I say yes. What do you think ?

Here is also Mike Fisher's take on it: http://www.dallasbasketball.com/fullColumn.php?id=1582


----------



## t1no (Jul 10, 2005)

Depends, are we counting the previous years?


----------



## croco (Feb 14, 2005)

t1no said:


> Depends, are we counting the previous years?


Last year and partially this year, everthing else was a collective meltdown.


----------



## Ninjatune (May 1, 2006)

He has definitely come back to form in the last 6 weeks or so, playing like he did when he first came in the league. If he can maintain this level of play throughout the playoffs..... thats the question.


----------



## t1no (Jul 10, 2005)

Ninjatune said:


> He has definitely come back to form in the last 6 weeks or so, playing like he did when he first came in the league. *If he can maintain this level of play throughout the playoffs..... thats the question.*


I agree.


----------



## Tersk (Apr 9, 2004)

No doubt Josh has had a rough period recently, I wouldn't necessarily say that he has redeemed himself - but he is well on his way. 

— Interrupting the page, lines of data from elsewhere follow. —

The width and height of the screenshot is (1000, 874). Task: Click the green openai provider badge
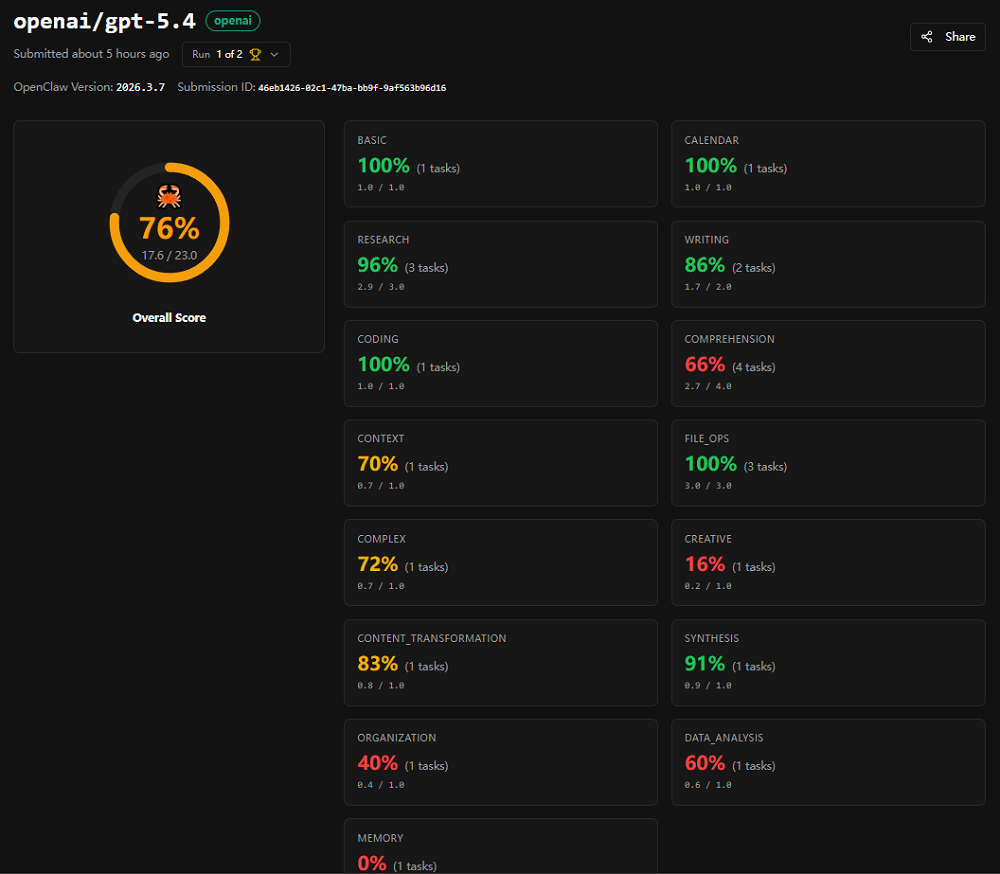click(x=232, y=20)
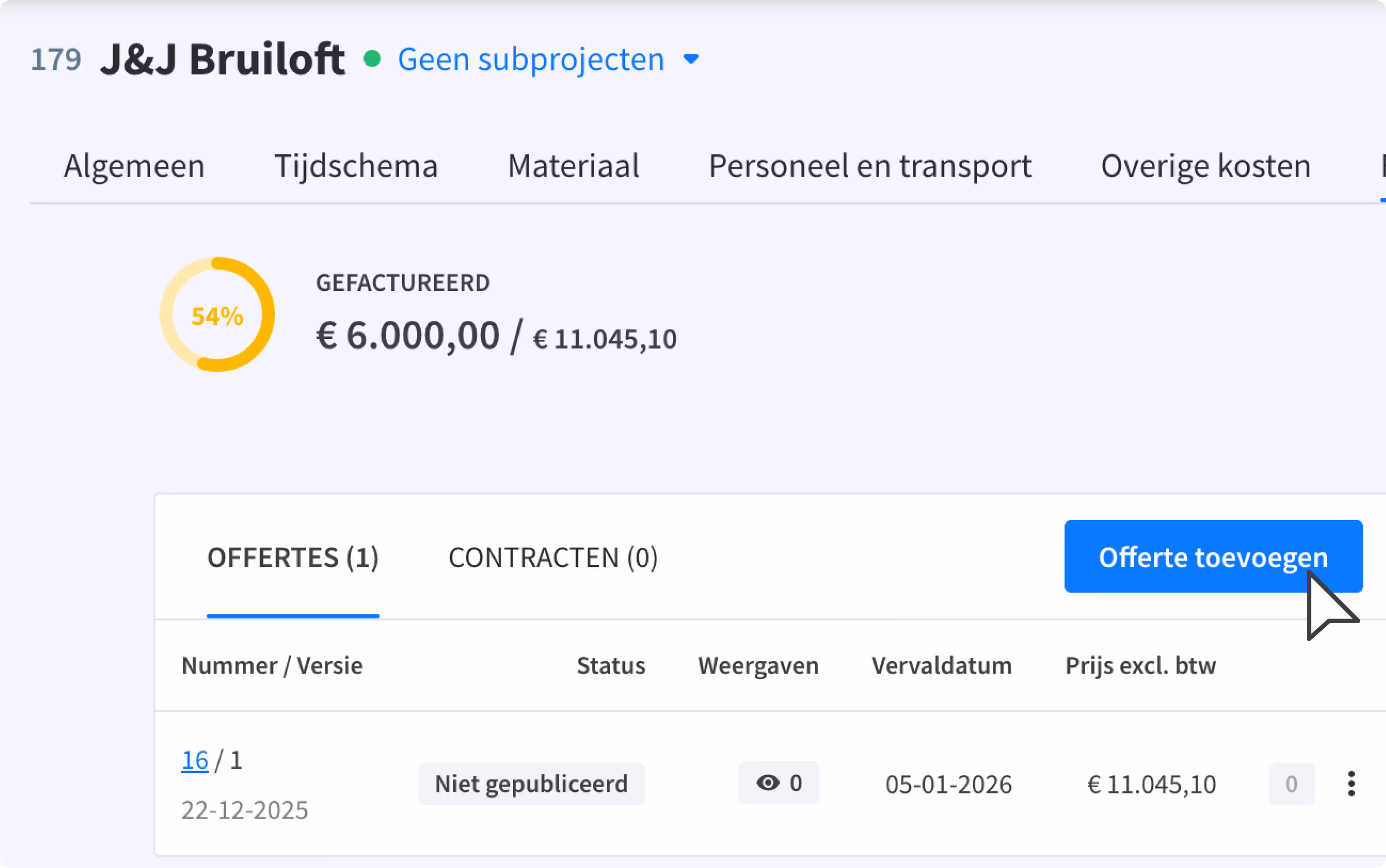This screenshot has height=868, width=1386.
Task: Click the grey 0 counter badge
Action: pyautogui.click(x=1291, y=784)
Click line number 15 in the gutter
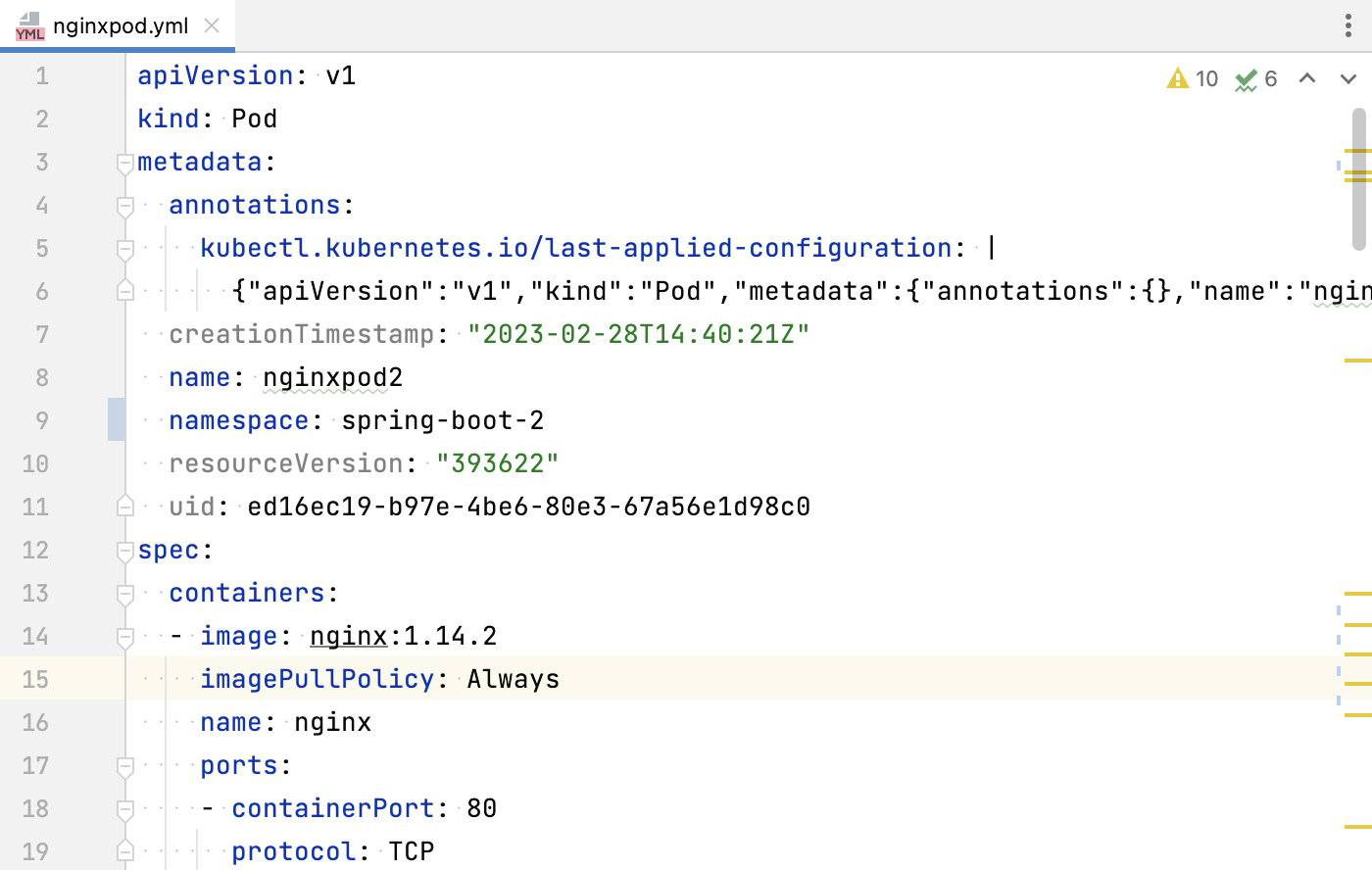The width and height of the screenshot is (1372, 870). coord(35,679)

> Since the All-Star Break, Josh had battled the ankle and wrist problems to play in 22 games. Dallas has won 16 of those -- and nine of the last 12, when every night was gotta-have-it night. Second half of the year and Dallas is 16-6 with Josh? A month of games upto today and Dallas is 9-3 with Josh


With Howard playing like he used to, and has been, I am saying the Mavericks match up with any team in the West. It was obvious all year, we lacked another offensive presence who could drive in and make a bucket - which is really what Howard provided in this series and the final month of the regular season.

Carmello Anthony and Chauncey Billups (assuming Denver gets through) will provide a tough matchup for Howard, but hopefully he can swing back to his defensive roots and keep up his good play.

An impressive series from Howard here, then I can say he will have redeemed himself.


----------